Please repeat the records from their start through the line containing "click(358, 267)", requests included, multiplying each click coordinate in the answers by 0.65 and rounding to whole numbers, with halves rounded up. Leave out the pictures and all other numbers unchanged, and give only those lines.

# # #

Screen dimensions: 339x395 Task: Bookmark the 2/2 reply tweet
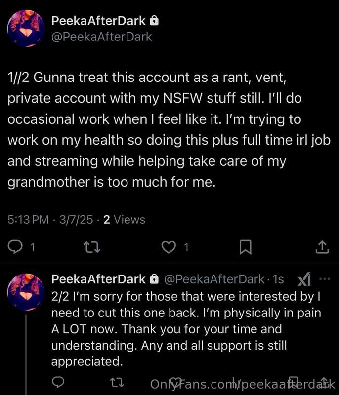click(293, 382)
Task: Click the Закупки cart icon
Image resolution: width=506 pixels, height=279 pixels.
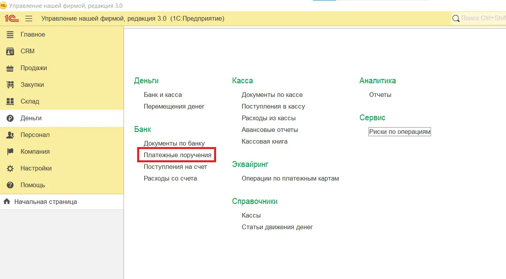Action: pyautogui.click(x=10, y=85)
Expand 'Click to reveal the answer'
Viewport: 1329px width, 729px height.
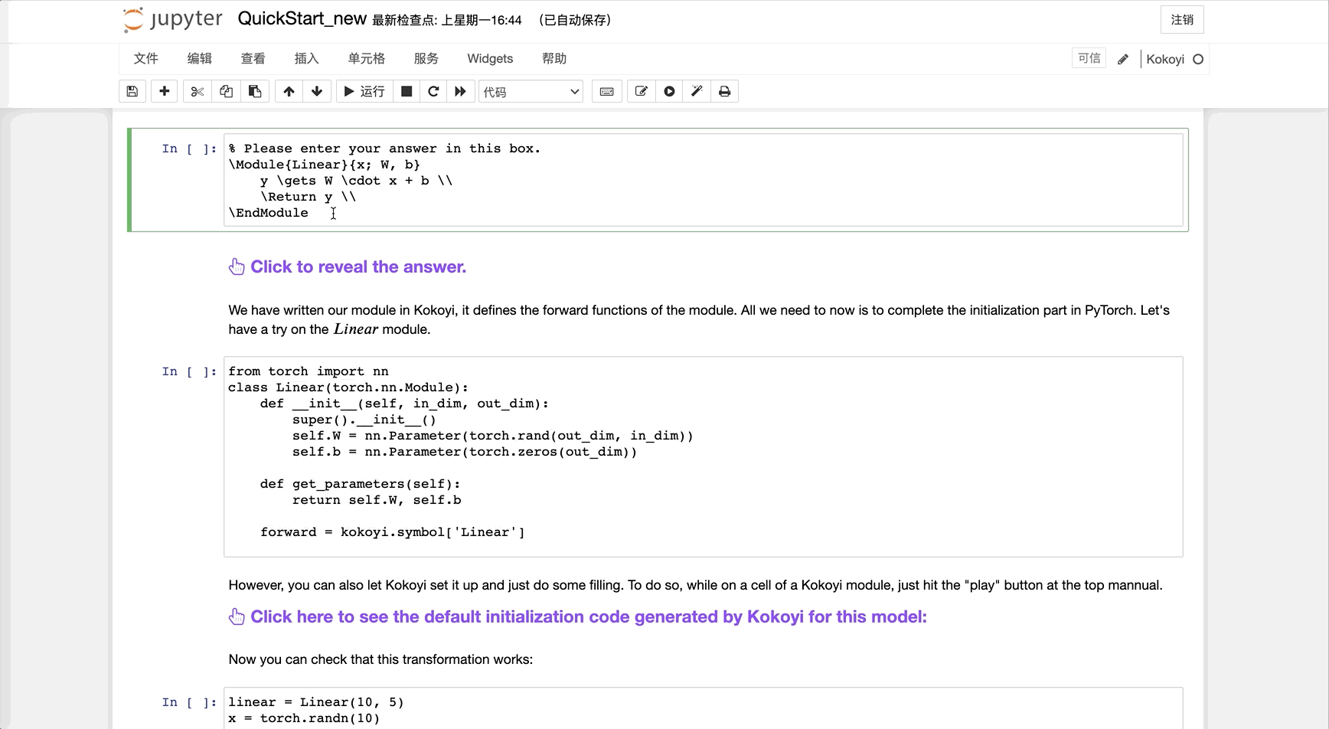click(358, 267)
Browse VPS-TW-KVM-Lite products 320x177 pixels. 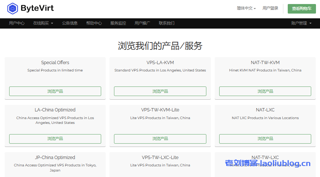point(160,139)
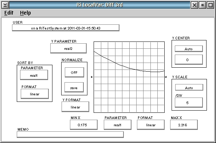Toggle the NORMALIZE OFF button
Image resolution: width=216 pixels, height=143 pixels.
coord(74,72)
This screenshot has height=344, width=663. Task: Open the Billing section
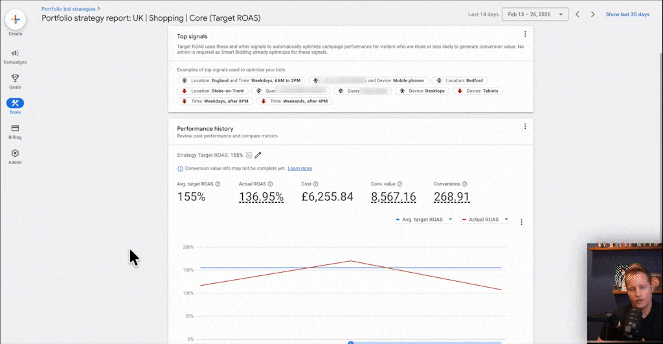[15, 128]
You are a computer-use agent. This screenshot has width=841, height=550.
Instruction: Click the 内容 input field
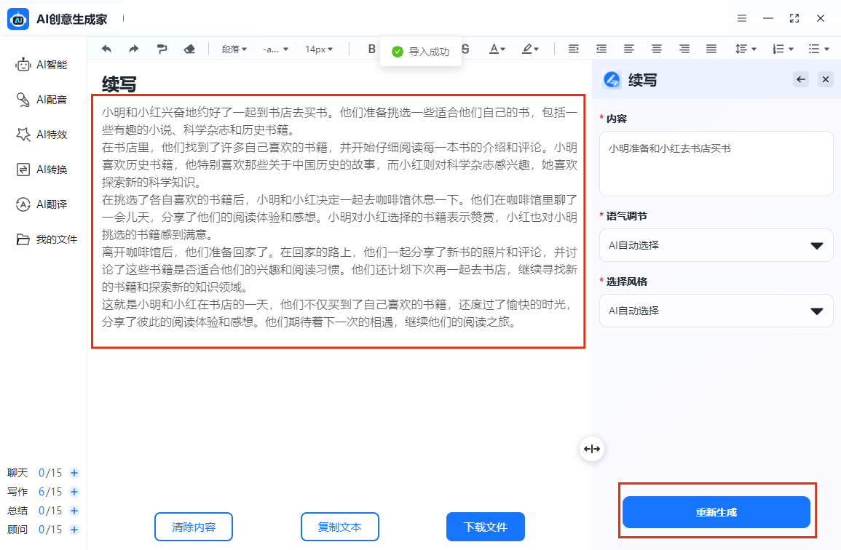[716, 163]
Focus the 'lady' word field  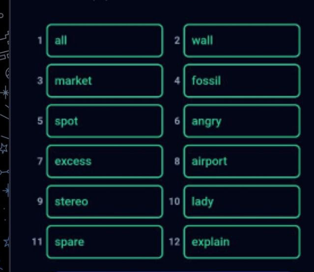click(x=241, y=202)

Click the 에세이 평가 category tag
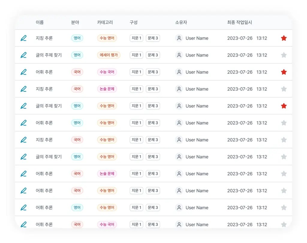[109, 55]
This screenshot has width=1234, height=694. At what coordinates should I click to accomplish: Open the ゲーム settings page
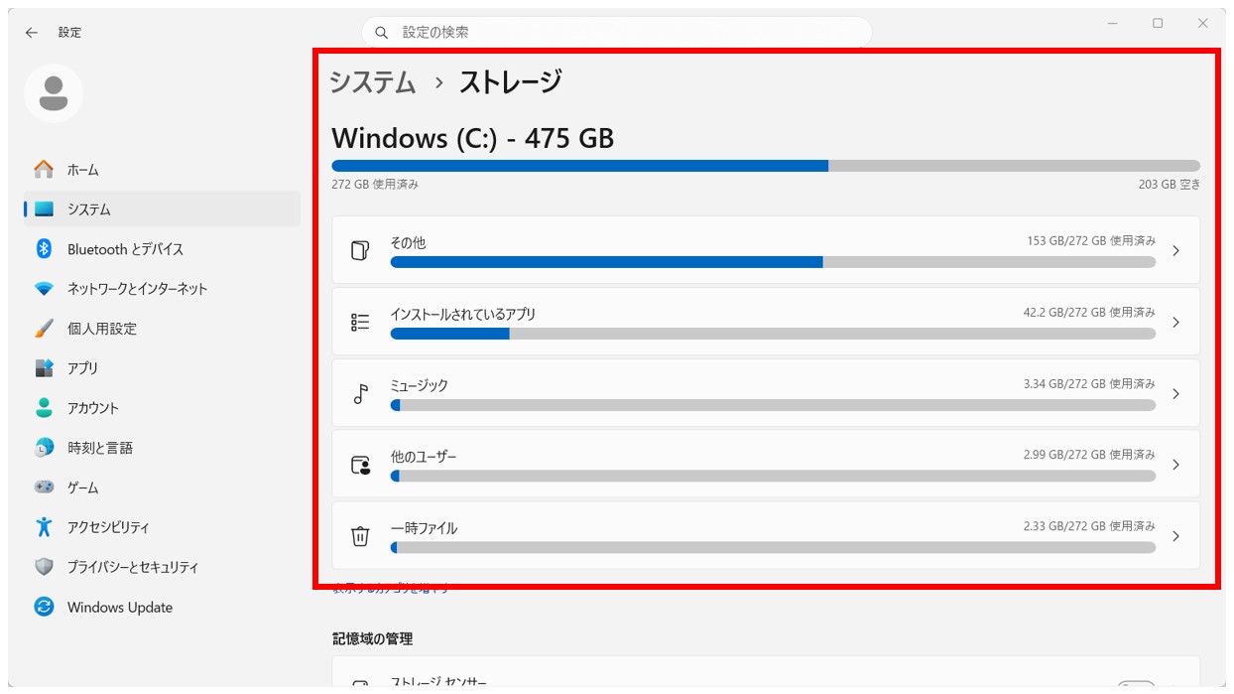(85, 487)
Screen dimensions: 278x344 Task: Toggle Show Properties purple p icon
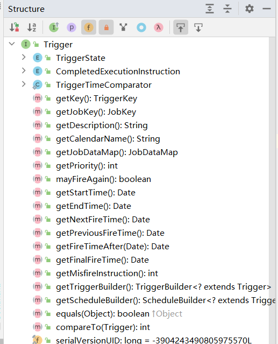click(72, 27)
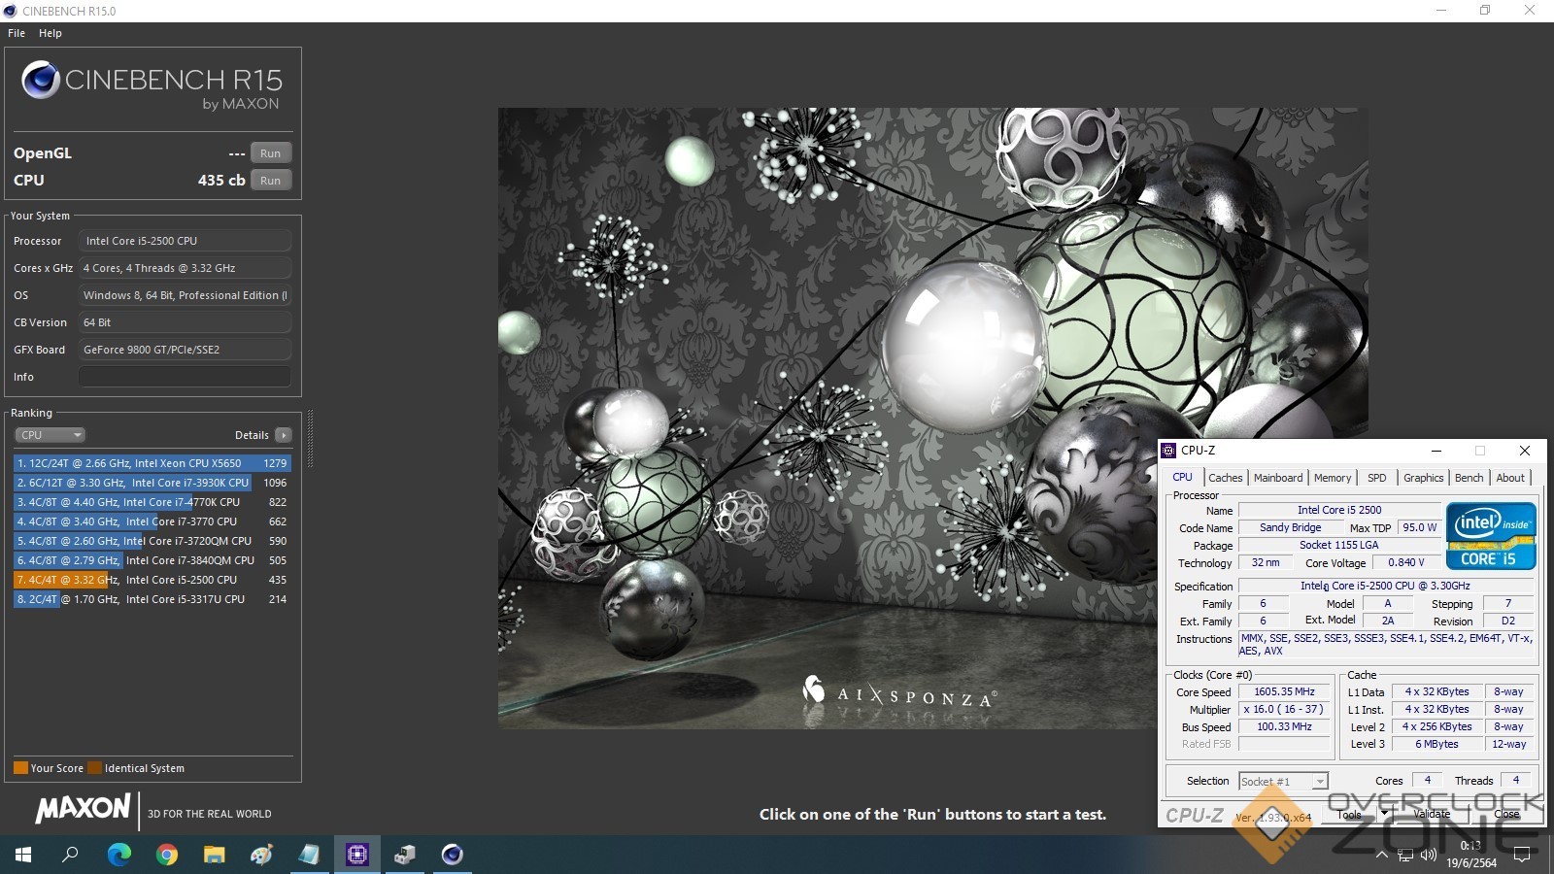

# # #

## Output of the exercise
Screen dimensions: 339x395 Task: Bookmark the 2/2 reply tweet
click(190, 248)
Task: Click the Закупки cart icon
Image resolution: width=506 pixels, height=279 pixels.
Action: pyautogui.click(x=7, y=55)
Expand 'Click to reveal the answer'
Viewport: 1329px width, 729px height.
click(233, 174)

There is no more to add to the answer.